## Your assignment
Return only the lines running from the top of the entries to the line with "Task: Click the Pad Thickness (in.) label", inclusive, exactly as written.

[[ Recorded information, beginning ]]

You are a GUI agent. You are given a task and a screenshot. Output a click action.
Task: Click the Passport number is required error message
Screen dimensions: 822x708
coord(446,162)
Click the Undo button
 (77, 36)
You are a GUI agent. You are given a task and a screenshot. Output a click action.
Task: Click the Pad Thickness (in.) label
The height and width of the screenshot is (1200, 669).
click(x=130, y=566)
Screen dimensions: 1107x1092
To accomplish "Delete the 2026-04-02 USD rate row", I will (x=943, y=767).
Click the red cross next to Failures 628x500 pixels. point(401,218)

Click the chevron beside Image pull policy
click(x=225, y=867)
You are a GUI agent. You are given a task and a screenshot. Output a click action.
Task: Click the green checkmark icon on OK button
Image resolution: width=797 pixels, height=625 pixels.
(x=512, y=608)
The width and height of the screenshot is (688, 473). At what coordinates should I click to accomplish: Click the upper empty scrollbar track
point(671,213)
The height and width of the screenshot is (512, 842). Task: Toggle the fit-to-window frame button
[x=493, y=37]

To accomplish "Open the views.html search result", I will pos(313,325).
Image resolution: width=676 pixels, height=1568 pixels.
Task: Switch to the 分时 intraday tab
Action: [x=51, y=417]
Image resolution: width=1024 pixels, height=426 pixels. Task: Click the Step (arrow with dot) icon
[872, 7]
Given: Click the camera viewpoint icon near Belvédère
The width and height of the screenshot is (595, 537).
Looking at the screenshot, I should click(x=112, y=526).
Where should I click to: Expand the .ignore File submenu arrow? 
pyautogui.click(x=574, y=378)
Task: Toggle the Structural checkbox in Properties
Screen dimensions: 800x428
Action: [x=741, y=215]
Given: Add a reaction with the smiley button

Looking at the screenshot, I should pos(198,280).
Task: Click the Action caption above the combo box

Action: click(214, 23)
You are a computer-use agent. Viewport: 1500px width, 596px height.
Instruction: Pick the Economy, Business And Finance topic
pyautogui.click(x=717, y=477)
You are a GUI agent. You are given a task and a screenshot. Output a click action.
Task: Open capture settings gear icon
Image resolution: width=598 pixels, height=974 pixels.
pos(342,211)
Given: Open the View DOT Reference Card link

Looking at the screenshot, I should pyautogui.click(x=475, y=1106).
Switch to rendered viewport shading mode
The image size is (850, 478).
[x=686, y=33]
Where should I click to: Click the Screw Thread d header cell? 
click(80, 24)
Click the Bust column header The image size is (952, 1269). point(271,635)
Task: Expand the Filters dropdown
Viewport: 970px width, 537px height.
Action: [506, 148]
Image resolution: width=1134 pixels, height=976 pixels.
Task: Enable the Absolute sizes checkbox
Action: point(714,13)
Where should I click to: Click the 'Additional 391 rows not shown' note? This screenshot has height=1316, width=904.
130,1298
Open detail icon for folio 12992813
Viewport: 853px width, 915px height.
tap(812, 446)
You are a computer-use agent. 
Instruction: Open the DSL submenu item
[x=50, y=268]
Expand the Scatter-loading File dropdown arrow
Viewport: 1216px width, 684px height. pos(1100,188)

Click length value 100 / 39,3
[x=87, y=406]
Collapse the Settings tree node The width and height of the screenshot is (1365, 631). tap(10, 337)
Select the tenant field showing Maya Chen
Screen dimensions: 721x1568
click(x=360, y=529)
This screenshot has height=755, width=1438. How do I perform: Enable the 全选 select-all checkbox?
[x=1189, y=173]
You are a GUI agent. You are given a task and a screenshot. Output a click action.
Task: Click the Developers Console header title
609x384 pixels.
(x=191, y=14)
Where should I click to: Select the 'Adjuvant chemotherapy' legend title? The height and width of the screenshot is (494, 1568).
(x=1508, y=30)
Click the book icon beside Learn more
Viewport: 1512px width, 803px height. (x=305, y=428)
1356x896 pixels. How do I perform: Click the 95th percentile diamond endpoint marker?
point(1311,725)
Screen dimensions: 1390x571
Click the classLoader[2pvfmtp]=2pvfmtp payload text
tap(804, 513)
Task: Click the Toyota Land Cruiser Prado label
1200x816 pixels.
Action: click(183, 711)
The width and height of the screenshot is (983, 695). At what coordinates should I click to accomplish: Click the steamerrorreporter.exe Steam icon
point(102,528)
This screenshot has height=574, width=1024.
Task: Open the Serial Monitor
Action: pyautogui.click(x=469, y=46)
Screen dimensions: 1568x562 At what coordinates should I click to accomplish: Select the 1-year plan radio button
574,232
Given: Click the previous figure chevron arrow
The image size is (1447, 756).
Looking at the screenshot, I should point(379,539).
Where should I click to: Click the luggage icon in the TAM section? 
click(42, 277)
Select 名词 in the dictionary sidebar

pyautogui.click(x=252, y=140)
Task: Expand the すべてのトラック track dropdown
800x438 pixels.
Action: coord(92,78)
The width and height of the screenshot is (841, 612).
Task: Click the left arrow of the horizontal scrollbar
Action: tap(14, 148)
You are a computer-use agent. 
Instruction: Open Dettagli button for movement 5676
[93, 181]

[[ Recorded information, end ]]

## Task response
You are a GUI agent. You are given a task and a screenshot. Output a click action.
Task: Click the Passport number is required error message
Screen dimensions: 822x708
coord(446,162)
Click the Undo button
 (77, 36)
You are a GUI agent. You are given a task and a screenshot. Output a click action.
Task: Click the Pad Thickness (in.) label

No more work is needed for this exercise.